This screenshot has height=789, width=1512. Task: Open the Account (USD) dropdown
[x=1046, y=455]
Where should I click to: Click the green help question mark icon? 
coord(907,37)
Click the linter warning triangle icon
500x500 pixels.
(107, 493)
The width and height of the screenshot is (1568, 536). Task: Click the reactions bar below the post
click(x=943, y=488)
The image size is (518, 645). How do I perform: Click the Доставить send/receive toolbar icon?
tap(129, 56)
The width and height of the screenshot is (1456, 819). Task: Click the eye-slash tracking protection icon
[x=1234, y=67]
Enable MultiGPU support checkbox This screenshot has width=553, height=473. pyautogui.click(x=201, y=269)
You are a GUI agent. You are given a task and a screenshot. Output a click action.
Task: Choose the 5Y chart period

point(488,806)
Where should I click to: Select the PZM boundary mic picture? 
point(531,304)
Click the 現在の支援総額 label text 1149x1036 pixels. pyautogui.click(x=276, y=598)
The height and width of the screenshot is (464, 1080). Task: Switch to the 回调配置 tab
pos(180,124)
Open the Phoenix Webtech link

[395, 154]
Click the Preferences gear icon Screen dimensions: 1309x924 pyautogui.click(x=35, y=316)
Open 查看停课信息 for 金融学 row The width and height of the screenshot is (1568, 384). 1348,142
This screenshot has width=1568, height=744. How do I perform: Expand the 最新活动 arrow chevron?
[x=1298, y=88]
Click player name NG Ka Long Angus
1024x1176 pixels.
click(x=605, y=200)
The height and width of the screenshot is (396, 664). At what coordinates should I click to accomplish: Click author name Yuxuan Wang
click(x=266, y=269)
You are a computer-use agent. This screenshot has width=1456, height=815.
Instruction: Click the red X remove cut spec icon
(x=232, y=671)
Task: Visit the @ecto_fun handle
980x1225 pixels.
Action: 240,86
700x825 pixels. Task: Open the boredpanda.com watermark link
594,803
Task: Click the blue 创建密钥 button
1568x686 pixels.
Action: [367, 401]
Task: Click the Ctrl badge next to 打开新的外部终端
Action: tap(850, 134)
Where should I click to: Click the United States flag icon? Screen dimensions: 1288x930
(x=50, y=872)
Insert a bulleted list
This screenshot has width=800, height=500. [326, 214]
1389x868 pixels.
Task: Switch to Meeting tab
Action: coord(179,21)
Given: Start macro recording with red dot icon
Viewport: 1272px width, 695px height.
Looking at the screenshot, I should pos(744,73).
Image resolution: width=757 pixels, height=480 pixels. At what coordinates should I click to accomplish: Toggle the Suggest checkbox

- _Written exercise_: Can you write out all the records above again, renaming "Where should I click to" to "Which spot should I click to" everywhere it appears and changing nothing else?

- _Correct answer_:
This screenshot has height=789, width=1512. Task: Open the Account (USD) dropdown
[x=1046, y=455]
Which spot should I click to: Click the green help question mark icon? 
coord(907,37)
Click the linter warning triangle icon
500x500 pixels.
(107, 493)
The width and height of the screenshot is (1568, 536). Task: Click the reactions bar below the post
click(x=943, y=488)
The image size is (518, 645). How do I perform: Click the Доставить send/receive toolbar icon?
tap(129, 56)
The width and height of the screenshot is (1456, 819). Task: Click the eye-slash tracking protection icon
[x=1234, y=67]
Enable MultiGPU support checkbox This screenshot has width=553, height=473. pyautogui.click(x=201, y=269)
You are a GUI agent. You are given a task and a screenshot. Output a click action.
Task: Choose the 5Y chart period

point(488,806)
Which spot should I click to: Select the PZM boundary mic picture? 
point(531,304)
Click the 現在の支援総額 label text 1149x1036 pixels. pyautogui.click(x=276, y=598)
The height and width of the screenshot is (464, 1080). Task: Switch to the 回调配置 tab
pos(180,124)
Open the Phoenix Webtech link

[395, 154]
Click the Preferences gear icon Screen dimensions: 1309x924 pyautogui.click(x=35, y=316)
Open 查看停课信息 for 金融学 row The width and height of the screenshot is (1568, 384). 1348,142
This screenshot has width=1568, height=744. How do I perform: Expand the 最新活动 arrow chevron?
[x=1298, y=88]
Click player name NG Ka Long Angus
1024x1176 pixels.
click(x=605, y=200)
The height and width of the screenshot is (396, 664). At what coordinates should I click to accomplish: Click author name Yuxuan Wang
click(x=266, y=269)
You are a computer-use agent. This screenshot has width=1456, height=815.
Instruction: Click the red X remove cut spec icon
(x=232, y=671)
Task: Visit the @ecto_fun handle
980x1225 pixels.
Action: 240,86
700x825 pixels. Task: Open the boredpanda.com watermark link
594,803
Task: Click the blue 创建密钥 button
1568x686 pixels.
Action: [367, 401]
Task: Click the Ctrl badge next to 打开新的外部终端
Action: tap(850, 134)
Which spot should I click to: Click the United States flag icon? Screen dimensions: 1288x930
(x=50, y=872)
Insert a bulleted list
This screenshot has width=800, height=500. [326, 214]
1389x868 pixels.
Task: Switch to Meeting tab
Action: coord(179,21)
Given: Start macro recording with red dot icon
Viewport: 1272px width, 695px height.
Looking at the screenshot, I should pos(744,73).
Image resolution: width=757 pixels, height=480 pixels. At what coordinates should I click to accomplish: Toggle the Suggest checkbox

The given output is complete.